Unlimitless patience? It doesn’t exist. After watching my two oldest walk through my kitchen either naked or in their boxers, despite repeated requests to stop, prompted me to start unbuttoning my pants, saying, “Well, if you can do it, I can, too.” They scattered. No naked or almost-naked boys for at least 3 months.  An award-worthy mom would have handled the situation with more dignity (note – all I had to do was start un-buttoning) – but, I have found at times that dignified responses fall on deaf ears.

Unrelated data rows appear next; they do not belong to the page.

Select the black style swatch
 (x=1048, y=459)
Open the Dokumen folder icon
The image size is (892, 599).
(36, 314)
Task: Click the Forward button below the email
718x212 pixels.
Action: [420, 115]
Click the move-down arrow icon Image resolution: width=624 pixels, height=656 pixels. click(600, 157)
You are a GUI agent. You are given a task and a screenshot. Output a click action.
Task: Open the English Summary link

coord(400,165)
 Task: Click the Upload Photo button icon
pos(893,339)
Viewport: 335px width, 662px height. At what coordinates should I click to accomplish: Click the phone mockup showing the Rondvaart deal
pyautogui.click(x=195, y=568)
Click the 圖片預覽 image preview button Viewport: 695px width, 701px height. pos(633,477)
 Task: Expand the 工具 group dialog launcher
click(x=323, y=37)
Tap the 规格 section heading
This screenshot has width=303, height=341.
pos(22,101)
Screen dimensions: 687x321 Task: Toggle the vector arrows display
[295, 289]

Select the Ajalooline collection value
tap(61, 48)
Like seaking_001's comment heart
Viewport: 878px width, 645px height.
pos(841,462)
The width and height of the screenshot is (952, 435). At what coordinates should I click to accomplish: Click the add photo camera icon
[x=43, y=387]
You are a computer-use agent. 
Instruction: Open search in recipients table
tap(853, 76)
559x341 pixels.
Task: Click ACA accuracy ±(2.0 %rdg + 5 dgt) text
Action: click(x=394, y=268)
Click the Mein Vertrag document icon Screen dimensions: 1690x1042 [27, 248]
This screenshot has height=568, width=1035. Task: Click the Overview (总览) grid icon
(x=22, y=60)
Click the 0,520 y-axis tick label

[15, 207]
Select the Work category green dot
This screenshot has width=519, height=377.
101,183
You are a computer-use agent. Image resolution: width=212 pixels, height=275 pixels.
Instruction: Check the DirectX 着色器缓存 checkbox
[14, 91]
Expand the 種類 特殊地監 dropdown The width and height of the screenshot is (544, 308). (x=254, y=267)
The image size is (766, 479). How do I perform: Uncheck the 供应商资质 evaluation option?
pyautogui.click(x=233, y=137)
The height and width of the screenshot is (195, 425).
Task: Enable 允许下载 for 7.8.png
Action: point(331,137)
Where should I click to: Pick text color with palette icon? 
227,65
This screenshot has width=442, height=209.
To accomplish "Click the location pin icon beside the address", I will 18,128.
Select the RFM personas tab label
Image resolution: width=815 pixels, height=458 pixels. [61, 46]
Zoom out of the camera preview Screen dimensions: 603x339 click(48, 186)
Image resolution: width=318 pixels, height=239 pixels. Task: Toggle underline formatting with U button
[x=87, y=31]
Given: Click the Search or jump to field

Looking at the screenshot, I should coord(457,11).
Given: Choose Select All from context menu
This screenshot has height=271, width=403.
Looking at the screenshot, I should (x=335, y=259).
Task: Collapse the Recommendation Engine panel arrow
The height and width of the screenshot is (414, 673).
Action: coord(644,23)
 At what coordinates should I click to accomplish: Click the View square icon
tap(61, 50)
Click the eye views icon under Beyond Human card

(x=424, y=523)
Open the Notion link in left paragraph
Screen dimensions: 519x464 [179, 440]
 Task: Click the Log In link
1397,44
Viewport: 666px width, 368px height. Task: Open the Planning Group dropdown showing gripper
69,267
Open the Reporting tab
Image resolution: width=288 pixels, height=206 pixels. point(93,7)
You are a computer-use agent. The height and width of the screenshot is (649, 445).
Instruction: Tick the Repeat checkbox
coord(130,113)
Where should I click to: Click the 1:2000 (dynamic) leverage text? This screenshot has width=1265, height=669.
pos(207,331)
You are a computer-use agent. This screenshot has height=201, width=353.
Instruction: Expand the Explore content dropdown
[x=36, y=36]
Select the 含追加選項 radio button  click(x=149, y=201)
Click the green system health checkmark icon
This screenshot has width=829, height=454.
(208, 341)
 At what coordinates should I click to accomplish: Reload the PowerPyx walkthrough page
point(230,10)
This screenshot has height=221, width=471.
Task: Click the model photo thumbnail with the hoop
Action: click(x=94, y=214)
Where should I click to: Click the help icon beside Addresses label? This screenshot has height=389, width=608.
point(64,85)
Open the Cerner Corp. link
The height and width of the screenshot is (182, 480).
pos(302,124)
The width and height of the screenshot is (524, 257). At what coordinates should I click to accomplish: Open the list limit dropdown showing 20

They do not want to learn to drive with me in the car. Imagine Garfield claws stuck to the roof of the van – and, well, that’s me. However, I climb in that passenger seat, grip whatever I can find to hold on to and pray, “Greater is He that’s in me than He that’s in the world.” And they drive every morning to school, on the way home and everywhere else, leaving me shaken, needing years of therapy. Brave, courageous mom? Please look elsewhere.  There is nothing brave about me.  I am just a mom trying not to let them see me shaking in my sandals! I could say that it is moments like this that nobly let them see the beauty of leaving the nest – at the right time, of course. Sadly, there is nothing noble about these moments. Not scary mommy – but scardy-mommy.

 Yeah, I have the un-ending supply of laundry, dirty dishes in the sink and toilets that need cleaning (imagine toilets with 5 boys). And, yes, I will take down anyone who tries to snarf my Marble Slab Deep Dark Chocolate with Key Lime ice cream quart (I could say this is setting healthy boundaries, but I would be lying).

Tired of hearing, “There is nothing to do. Can we go to Wal-Mart or a movie?” I am. So, I told them it was important to learn how to fill those “nothing-to-do times.” Appalled! Aghast! No activity planning? No play dates? Well, no, not every day! Definitely No Mom of the Year Award there.

Rock Star Mom has morphed into Not Mom of the Year Award material. That day when you no longer control every bite that goes into their mouth, identify the point of origination for every word that enters their vocabulary, have every friend’s mama on your cell phone, lead those bed-time prayers – that day when you give them independence with training wheels – well, that is when two wills often collide. Those are the years no awards are given. Those are walk-of-faith years, knee-dropping years of prayer, hoping moments, unconditional love moments, moments where imperfection on both sides is the name of the game. Definitely Not Mom of the Year times.